For my first use of Airplay Mirroring, I played some ATSC captured video I recorded using VLC, and sent it to the AppleTV. My girlfriend and I were able to watch Person of Interest streaming from my MBP without a single glitch the entire duration of the program (and skip commercials in 10 seconds jumps). It is conceivable we could also both watch a show together but in in different rooms if one of us has to do housework (me) or make dinner (her, because she’s a MacGyver in the kitchen). Of course my WiFi is a dual band 802.11N system, so it had enough headroom to stream everything smoothly.
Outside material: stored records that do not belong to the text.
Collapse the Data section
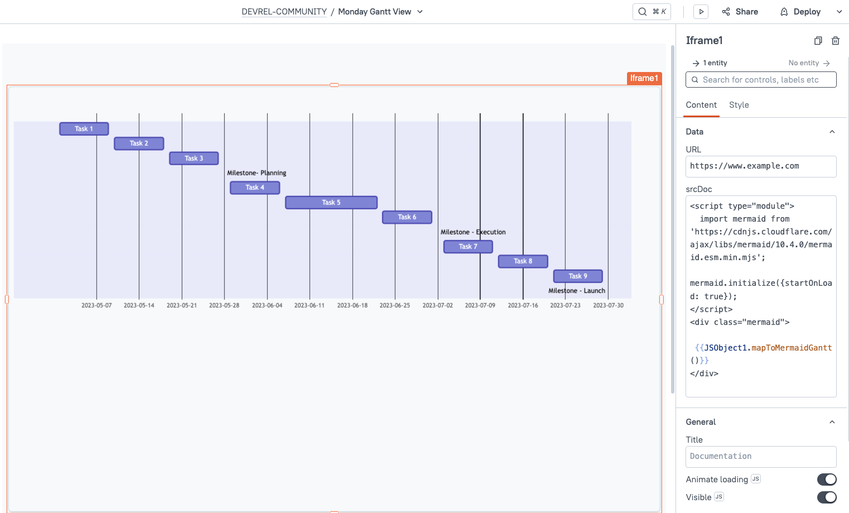The width and height of the screenshot is (849, 513). click(x=832, y=131)
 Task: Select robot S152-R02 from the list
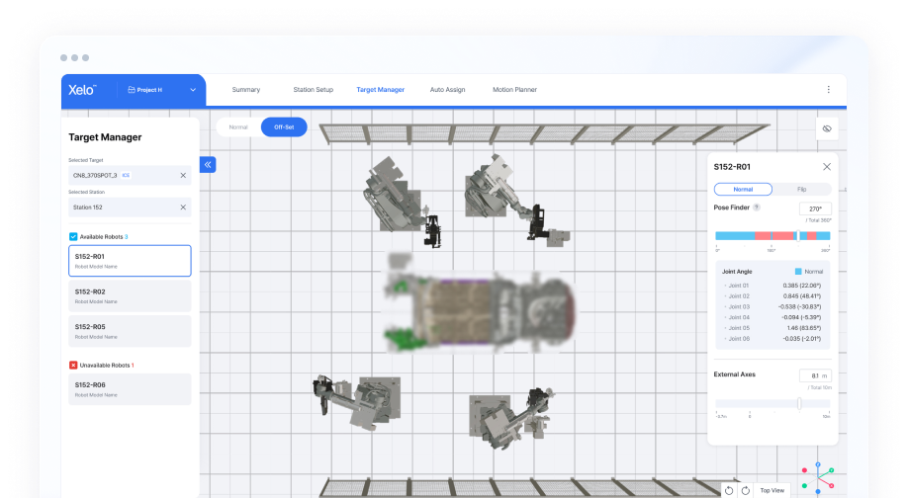click(x=130, y=295)
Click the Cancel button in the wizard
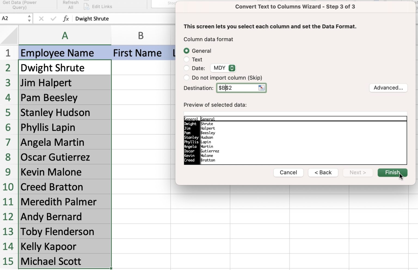 [x=288, y=172]
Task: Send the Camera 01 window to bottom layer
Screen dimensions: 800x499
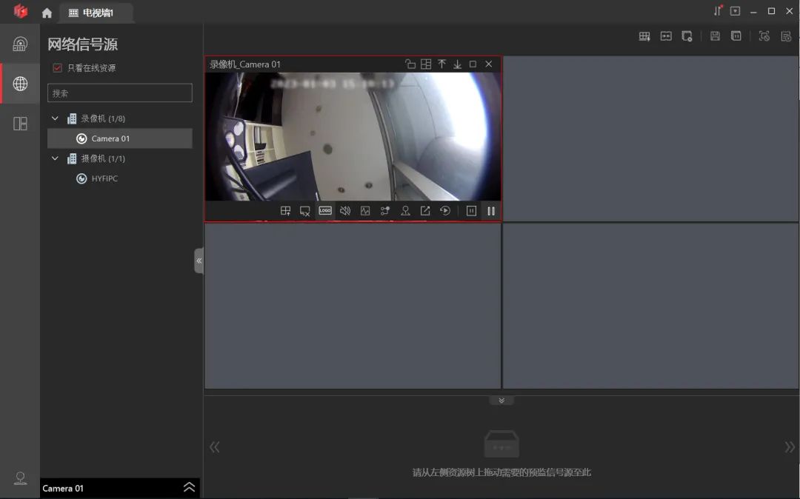Action: [457, 64]
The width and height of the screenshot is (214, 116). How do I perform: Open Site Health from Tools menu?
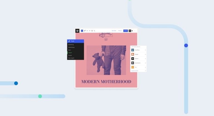[71, 58]
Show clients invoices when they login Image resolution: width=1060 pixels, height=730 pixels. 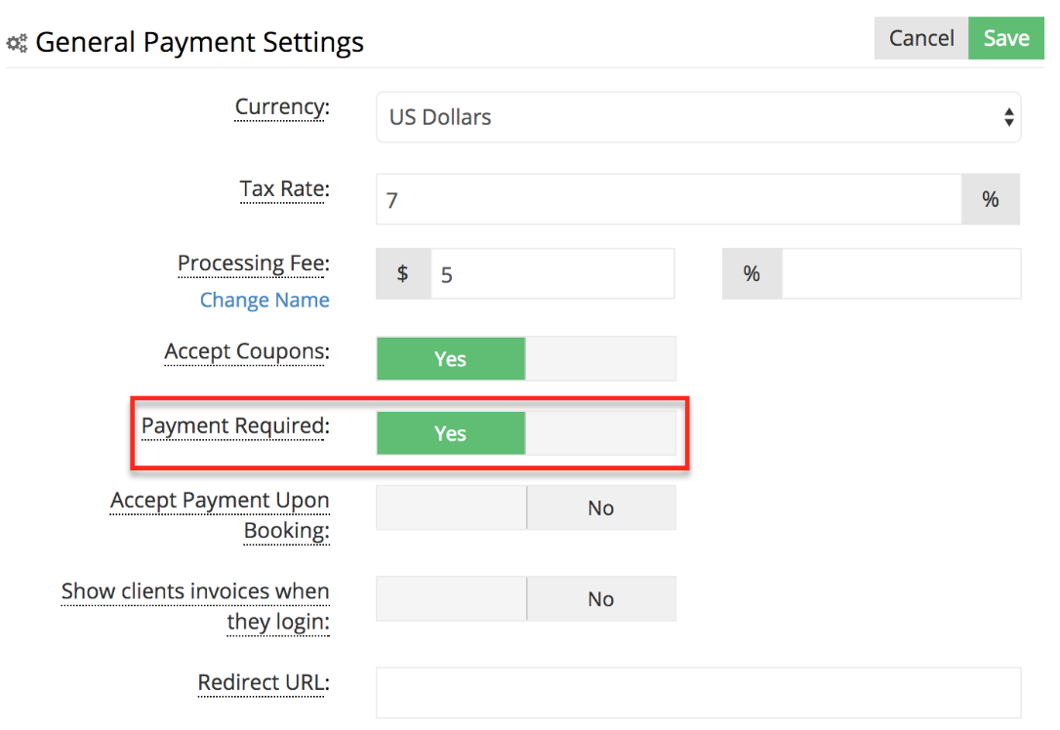(451, 598)
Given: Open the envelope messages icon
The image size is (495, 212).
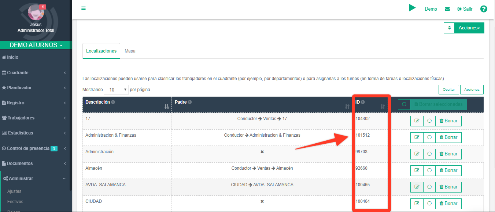Looking at the screenshot, I should [447, 9].
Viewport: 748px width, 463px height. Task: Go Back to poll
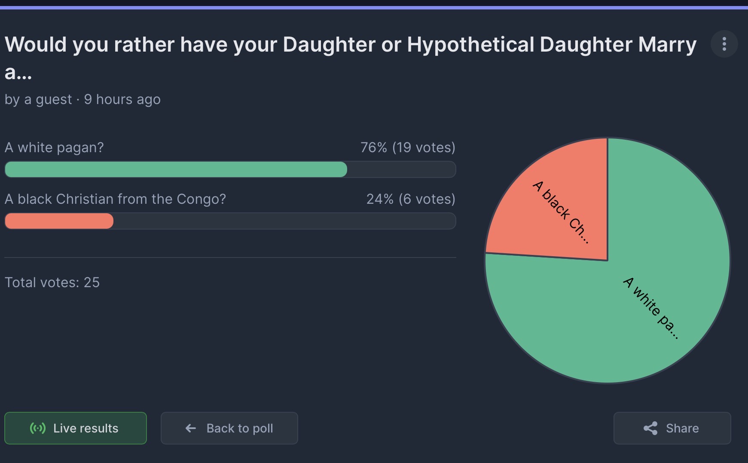(229, 428)
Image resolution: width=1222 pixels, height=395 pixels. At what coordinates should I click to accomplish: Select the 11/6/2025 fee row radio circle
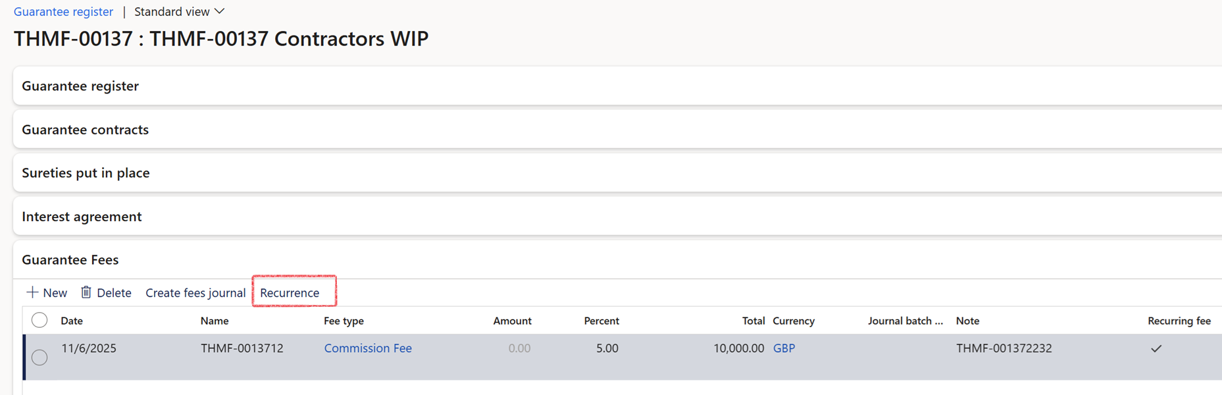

After setting up the device for streaming, I immediately noticed the picture quality of Hulu is much better than NetFlix. I was able to steam at 1080P with BluRay quality from Hulu using a large chunk of bandwidth. So, if your internet connection is below 4Mbps (~500KBps), you might not get the best picture quality. Netflix streaming looked like it was being played off a VCR or over-compressed DVD at best, while the AppleTV used all it had to deliver sharp vivid video via Apple’s iTMS and Hulu Plus.
The biggest flaw is the UI to switch user accounts to remote control the AppleTV from a Mac or iOS device using a different AppStore account. It is a very confusing mess of toggling “Home Sharing” which is misfiled under “Computers” off and on again. But instead of being able to select which account to use you have to reenter the password each time you change control. It took me about 15 minutes to figure out how to change it. If it takes me that long to figure out how to navigate the UI and through a process of trial and error figure out how the device is structured, then the average user will probably never realize the feature exists, or give up trying to use it. It is apparent that some of Apple’s UI engineers are stuck in a one user per device paradigm when most home users share their iPads and computers. I am almost positive no one at Apple tests using 2 accounts on any iOS device or it wouldn’t be such a pathetically bad experience.
After setting it up, and going through all the settings, playing a bit of iCloud music, I was somewhat pleased with this $99 box’s versatility. Given that the Airport Express is also $99 and also has Airplay (but only for audio so you can stream via WiFi to your home stereo), Apple is about 2 generations away from being able to introduce a thin client Mac. I already own a first generation Airport Express, and have it hooked up to the Stereo so I can send iTunes music to it. I plan on recommending AppleTVs to everyone with a OS X laptop newer than 2011. After using AV wireless steaming within the house the past few months, can see why Tesla was so gung-ho about wireless communications, and why wires are “so last century.”